07/03/18 Reference this

Last modified: 07/03/18 Author: In-house law team

BPTC – Negotiation

Negotiation is a type of conference that aims to achieve the mutual agreement of parties to a case through communication. This can be paper based but invariably it will be face to face. Of prime importance in this area, is an ability to listen and to ascertain the position of the other party whilst being able to express one’s own position effectively. For this to work, common ground between the parties from which to begin the process is required.

Parties may start with different opinions and objectives but they must consider the process the most suitable method to resolve any differences present. In order for the negotiation to be effective, parties must believe that they are in a position to change their own or that of the other, or are ready to change sufficiently to reach a mutually acceptable outcome. Each must have some influence over the other, be it legally or otherwise because if one party is powerless then negotiation is impossible.

Legal negotiation differs from every day negotiation in several respects. The client has a professional person to speak on their behalf rather than them negotiate themselves. It is objective and is governed by legal constraints such as procedural matters. It is vital that instructions are crystal clear so that the practitioner is aware of what can or cannot be accepted. Thorough preparation is also vital, particularly in respect of case analysis.

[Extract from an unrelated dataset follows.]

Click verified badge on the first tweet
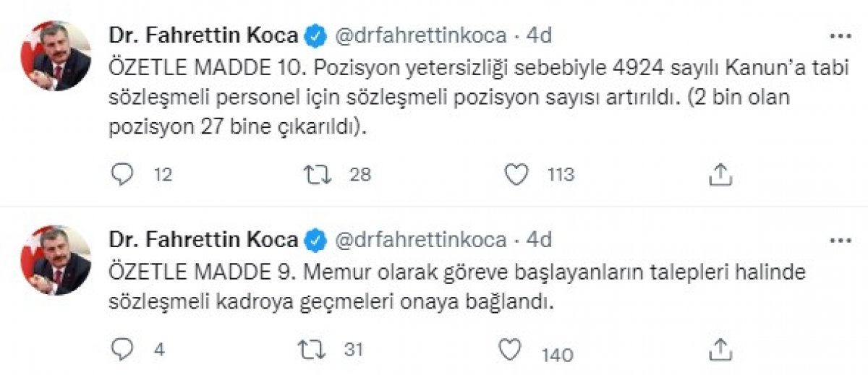[314, 35]
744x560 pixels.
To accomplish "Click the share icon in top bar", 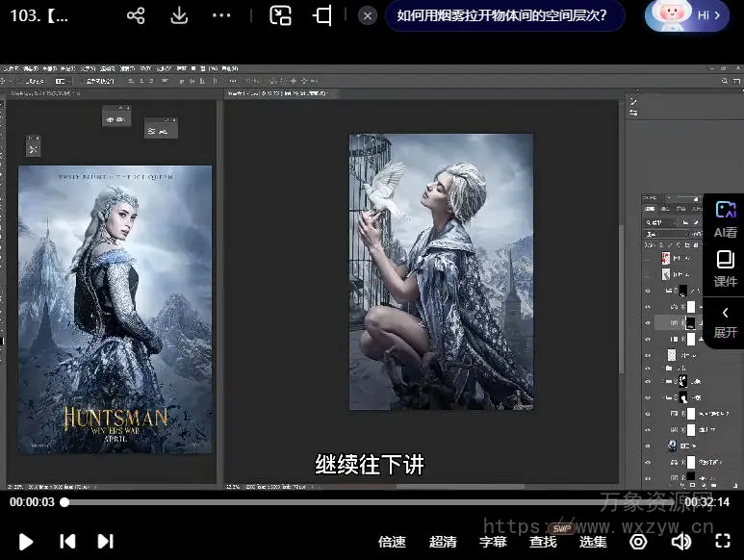I will [x=136, y=15].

The practitioner is bound by professional rules and tests and legal rules are applied practically. Negotiation is effective in that it saves money, reduces stress on the client and avoids the need for court appearances. It is not however appropriate in all instances but it is useful in such matters as plea-bargaining and in contract disputes, tort matters and family disputes for example. The process should be fluid and determined by the clients objectives and the analysis of the case. It should be led by the barrister who will be required to listen intently and be prepared to think on their feet within the constraints placed upon them.

There are three main types of negotiation. Competitive negotiation is aggressive and adversarial. An extreme position is adopted to seek the maximum possible gains for the client. Blame can be put on the other party and a degree of intimidation employed in the process. The other party is coerced rather than persuaded. This form is uncompromising and if any concessions are made they are small in nature. This type of negotiation can achieve better gains but does carry a risk of failure. Important issues can be lost and there is also the risk of being penalized in court if the matter progresses to that arena. It can be a technique employed to hide case difficulties but can alienate the client and be stressful on the negotiator.

Cooperative negotiation aims to achieve a firm and fair agreement through reasonable requests. Unilateral concessions are made and shared interests are stressed, as is avoidance of court. Both parties must be ready and willing to share information and although cooperative negotiation is positive in nature it can be time consuming. Agreement can be reached quicker but the process can be complicated however it is more flexible and relationships between parties can be preserved despite a risk of exploitation being present.

Finally, there is collaborative negotiation, which identifies the needs of both parties and seeks joint gains through exchange of information leading to joint agreement. This focuses on party needs with a slight risk of exploitation. It can be uncertain and time consuming. There is no one set style and some lend themselves better to certain situations than others. The key is being aware and applying the most appropriate style.